Three top superannuation specialists have warned that the federal government will dip into Australia’s $3 trillion retirement savings pool to help pay for the $130 billion stimulus package aimed at shielding the economy from the outbreak of the coronavirus.
The government has said that a combination of cutting company taxes and increasing the GST were not options, leading Mercer’s David Knox to believe that higher taxes, including on superannuation, were now on the cards in a post-COVID-19 environment.
Knox said if the Canberra was thinking about a tax grab, it could turn to retirement benefits that are not currently taxed.
“One of the advantages of taxing pensioners is that the government gets revenue from the demographic that has generated the most wealth but which doesn’t contribute to the income tax base,” he said.
“Taxing benefits would give government greater flexibility since both income tax and tax rates on benefits can be politically adjusted up and down when the need arises as we saw flood tax, or a budget repair tax.”
Rice Warner executive director Michael Rice is also convinced Canberra will slap a tax on retirees “when the dust has settled.”
“The need to raise taxes over the next ten years to pay for all the new debt will point Canberra towards the areas of super that are still heavily benevolently taxed,” he said.
The Grattan Institute’s John Daley also said that higher taxes were a certainty.
“It might not be the very first thing Canberra does once the country comes out of COVID-19, but the debt repayment will be enormous,” he said.
Daley added that the reason Canberra would look at super was that the overall sector was taxed very lightly and about half of the tax concessions flow to the wealthiest 20 per cent income earners.
Back to the future?
Should Canberra move to tax retirement benefits, it would be a partial return to its original tax system. Like many other major markets, Australia had long upheld the general principle of exempting contribution from tax entirely (and the earnings they generate) but to tax in full the retirement benefits as they are paid out.
This was overturned by the Bob Hawke government in 1988 which brought tax collection forward to the contribution stage. Then, in 2006, John Howard’s government scrapped the tax on benefits.
“If we had adhered to the original system, the younger demographic would build more compound interest and retirees would be funding economic shocks,” Knox added. “It increases the compounding – leading to bigger balances.”
Economically, he continued, it would make for a more equitable system – by taxing during retirement, people with more benefits pay more tax.
“You should tax a benefit when it is received, “No one should pay tax now for a benefit they don’t get for 20 years.”
In Knox’s view, the Retirement Income Review, which reports in June, allows Canberra to improve the system by taxing those with the capacity to contribute.
For instance, he said stashing $40 million in self-managed super fund (SMSF) pensions by exploiting concessions was “a bad look”.

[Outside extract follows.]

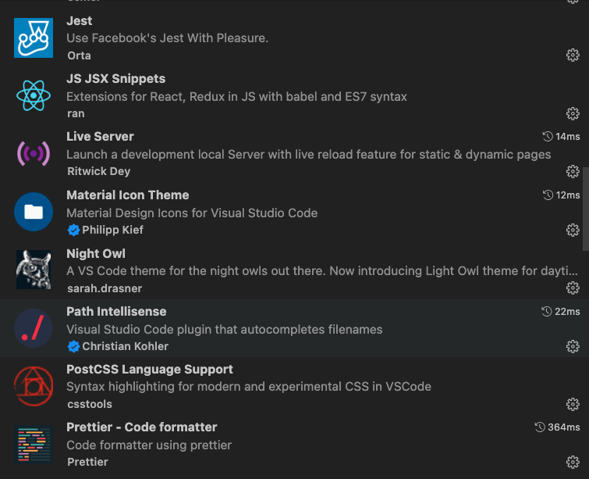Open the gear for Prettier - Code formatter
Screen dimensions: 589x479
tap(573, 462)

“There is scope for more equity in the system,” he said
Daley said that if Australia was starting with a blank piece of paper, it would be terrific to step back in line with the more tax-efficient economies and tax benefits.
“But we can’t,” he said. “Firstly, the government would lose revenue in the short term and any transition is complicated because of tax already paid by retirees.”
The Grattan Institute chief executive said the political motive to collect now rather than in 50-year’s time was the reality, although in an ideal world the government would be patient and allow people to build higher balances.
“The irony is we don’t tax earnings when you are over the age of 65 and in pension phase even when you are on a very high income, you pay extremely low tax,” he added.
Rice said he was not that fussed about whether government taxes contributions or benefits as long as the super system was consistent and fair.
However, he conceded that taxing contributions at 15 per cent was a problem because once you strip out fees and premiums much of the superannuation guarantee disappeared even before people had the chance to save.
His view jibes with Daley and Knox.
“The tax is quite low for a high-income earner but high for someone on $40,000 a year,” Rice said. “Conversely, taxing the benefit means people can pay the appropriate marginal rate.”
Rice has long argued that the wealthy shouldn’t be taxed concessionally and has added to calls to get rid of the tax breaks on SMSFs.
He objects to some individuals stashing $40 million in an SMSF who then pay just 15 per cent tax. “When the top 100 SMSFs have $80 billion between them, you have to think seriously about taxing such big benefits,” he said.
He has also questioned the suitability of the $1.6 million transfer balance cap on tax-free pension accounts, advocating the introduction of a $5 million threshold above which people would be taxed at the top personal rate at 47 per cent.
“If that is too onerous people might pull money out of their funds,” he said. “But it doesn’t matter as you would still be moving money away from a tax-privileged environment.”